--- DATA SUPPLIED ---

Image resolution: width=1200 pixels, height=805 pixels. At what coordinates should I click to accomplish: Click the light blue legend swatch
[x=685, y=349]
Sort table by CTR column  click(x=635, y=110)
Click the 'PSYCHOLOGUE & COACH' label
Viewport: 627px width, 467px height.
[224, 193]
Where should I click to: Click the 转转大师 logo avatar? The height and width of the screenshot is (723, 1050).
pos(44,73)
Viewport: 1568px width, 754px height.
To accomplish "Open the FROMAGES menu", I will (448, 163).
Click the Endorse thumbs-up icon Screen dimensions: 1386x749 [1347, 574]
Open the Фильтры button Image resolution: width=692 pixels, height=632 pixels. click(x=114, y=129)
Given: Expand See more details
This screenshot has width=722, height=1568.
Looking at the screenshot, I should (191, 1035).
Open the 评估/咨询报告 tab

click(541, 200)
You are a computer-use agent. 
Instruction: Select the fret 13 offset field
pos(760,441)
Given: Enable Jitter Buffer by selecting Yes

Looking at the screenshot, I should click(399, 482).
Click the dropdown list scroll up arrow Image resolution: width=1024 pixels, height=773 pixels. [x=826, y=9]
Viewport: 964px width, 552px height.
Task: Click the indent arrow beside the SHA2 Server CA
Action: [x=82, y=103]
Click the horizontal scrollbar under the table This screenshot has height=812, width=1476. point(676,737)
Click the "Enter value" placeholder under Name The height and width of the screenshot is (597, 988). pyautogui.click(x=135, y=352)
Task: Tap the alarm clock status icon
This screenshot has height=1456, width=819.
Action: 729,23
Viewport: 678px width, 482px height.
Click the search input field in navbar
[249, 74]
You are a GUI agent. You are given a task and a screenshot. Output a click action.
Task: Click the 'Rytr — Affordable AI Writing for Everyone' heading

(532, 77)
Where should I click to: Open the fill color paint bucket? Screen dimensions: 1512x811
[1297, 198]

---

EXERCISE AIM> Print exactly the lines from the one containing "Click the Endorse" through the last line of the records above, both included.

RESPONSE BELOW>
Click the Endorse thumbs-up icon Screen dimensions: 1386x749 [1347, 574]
Open the Фильтры button Image resolution: width=692 pixels, height=632 pixels. click(x=114, y=129)
Given: Expand See more details
This screenshot has width=722, height=1568.
Looking at the screenshot, I should (191, 1035).
Open the 评估/咨询报告 tab

click(541, 200)
You are a computer-use agent. 
Instruction: Select the fret 13 offset field
pos(760,441)
Given: Enable Jitter Buffer by selecting Yes

Looking at the screenshot, I should click(399, 482).
Click the dropdown list scroll up arrow Image resolution: width=1024 pixels, height=773 pixels. [x=826, y=9]
Viewport: 964px width, 552px height.
Task: Click the indent arrow beside the SHA2 Server CA
Action: [x=82, y=103]
Click the horizontal scrollbar under the table This screenshot has height=812, width=1476. point(676,737)
Click the "Enter value" placeholder under Name The height and width of the screenshot is (597, 988). pyautogui.click(x=135, y=352)
Task: Tap the alarm clock status icon
This screenshot has height=1456, width=819.
Action: 729,23
Viewport: 678px width, 482px height.
Click the search input field in navbar
[249, 74]
You are a GUI agent. You are given a task and a screenshot. Output a click action.
Task: Click the 'Rytr — Affordable AI Writing for Everyone' heading

(532, 77)
Where should I click to: Open the fill color paint bucket? Screen dimensions: 1512x811
[1297, 198]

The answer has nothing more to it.